Agreed, it's a separate concern to some extent, although if Geany sets up shop on GitHub, I don't know why any users would want to suffer through the miserable SourceForge interface/search misfeature/email unreporting when there's a nice working interface on GH. The one thing that could be an issue, and I've yet to confirm this, is whether the GitHub issue tracker requires users to login with a GitHub/OpenID/OAuth account or not (or whether it's optional). I think allowing anonymous bug reports is kind of important, although I'm not sure even SourceForge is allowing this now (I'm always logged in).
Actually one possibility is to really keep the main git repository under SF and just mirror it to GitHub so people can create their personal branches. Git is a distributed VCS so it doesn't matter where the "master" repository is located.
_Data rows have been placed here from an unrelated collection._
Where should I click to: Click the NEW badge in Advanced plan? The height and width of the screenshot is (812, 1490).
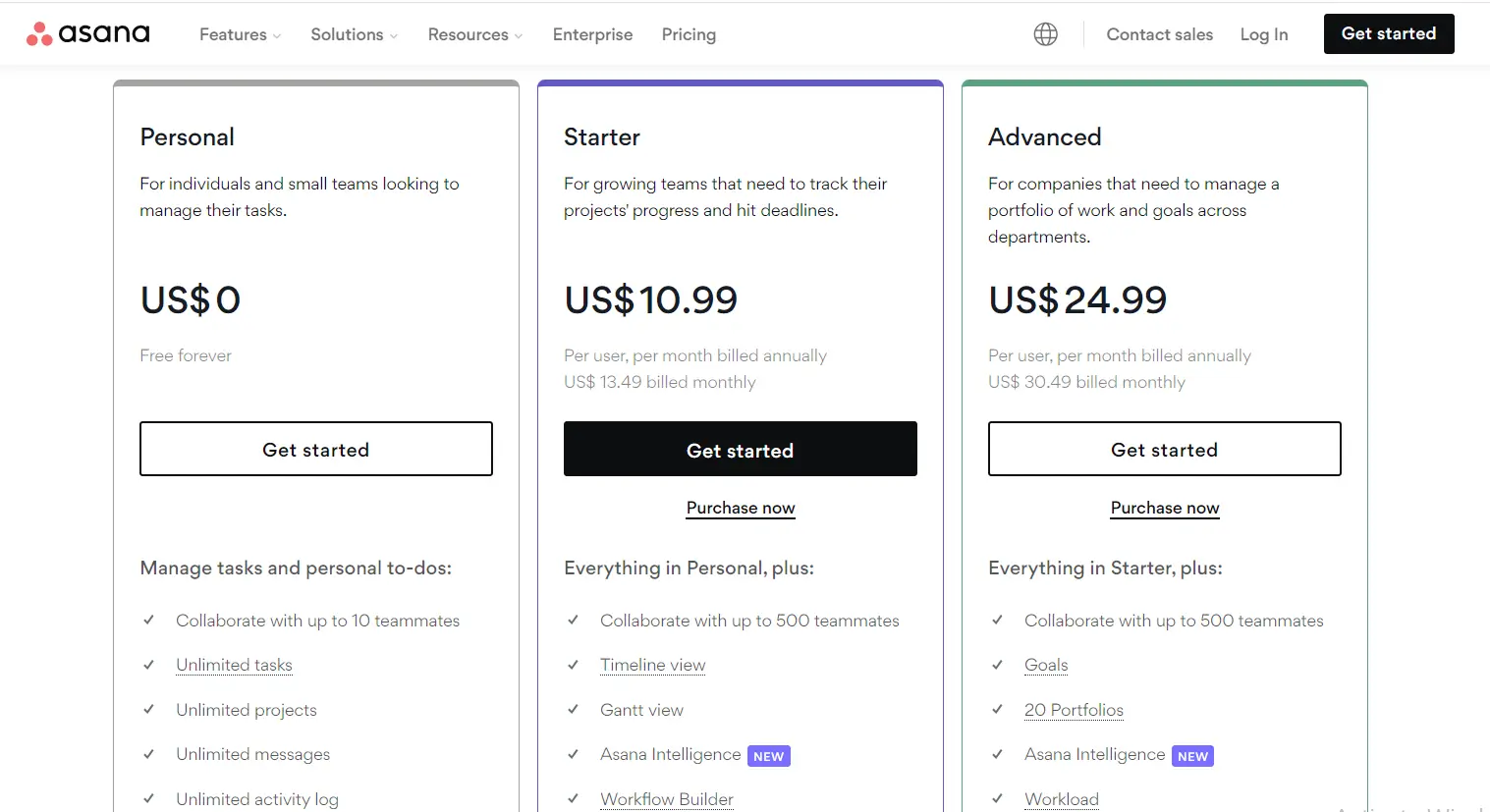click(x=1193, y=756)
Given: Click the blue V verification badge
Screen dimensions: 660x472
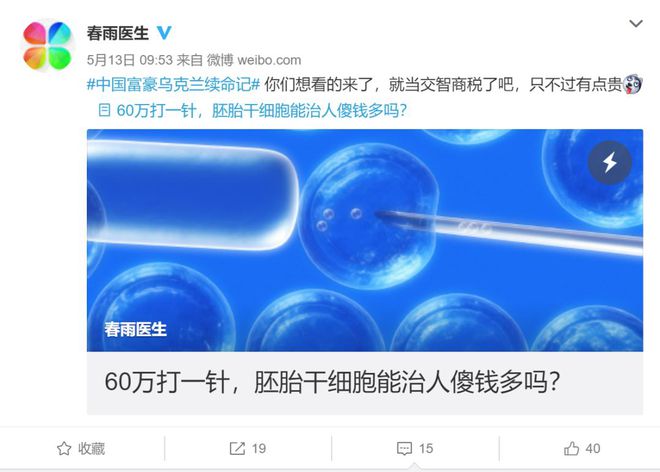Looking at the screenshot, I should (x=164, y=32).
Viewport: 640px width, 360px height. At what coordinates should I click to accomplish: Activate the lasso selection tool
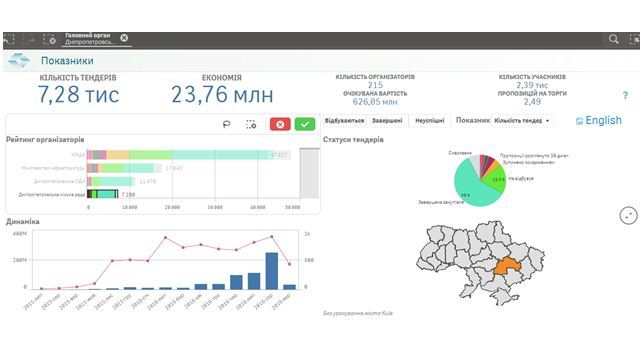click(x=227, y=124)
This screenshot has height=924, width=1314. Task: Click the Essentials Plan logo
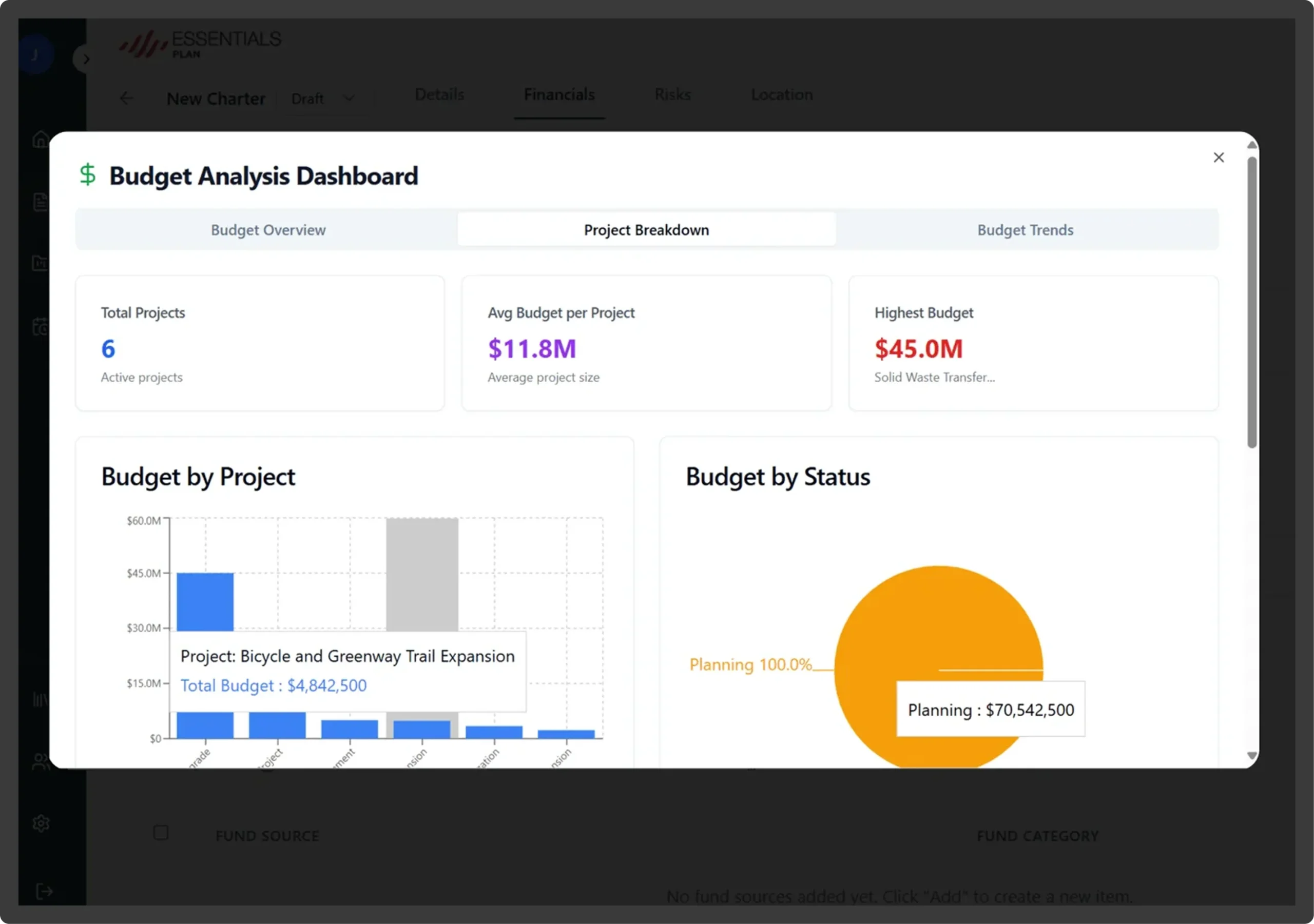(200, 44)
IMO, as I've said before, if it's just read-only Git mirror, it adds very little value, and only solves a small part of the problem. If a GitHub repository gets setup as a read-only repository (and by read-only I mean that none of the core devs actually use it or the features of GitHub), you're gonna end up with a tons of forks and pull requests against the main repository and none of the forks are ever gonna get merged back into the mainline rendering the whole workflow pointless, it will be the same as it currently is. There will be no code reviews, no ownership of the changes, no record of pending change requests, and so on. Instead of uniting the Geany community, I can only see this as fragmenting it and still the same problems with contributing.
In fact, there are three different questions:
- Do we want to switch to git?
- Where should we have our git repository hosted?
- Where should we have our bug tracker hosted?
I suggest answering and implementing them one by one.
I suggest merging the first two questions into one. The third of course needs more careful consideration since it's not as trivial to move the BT around, although as I said in another post, it probably wouldn't be super tough to move the BT reports from SF to GH since SF provides an export interface and GH an import interface.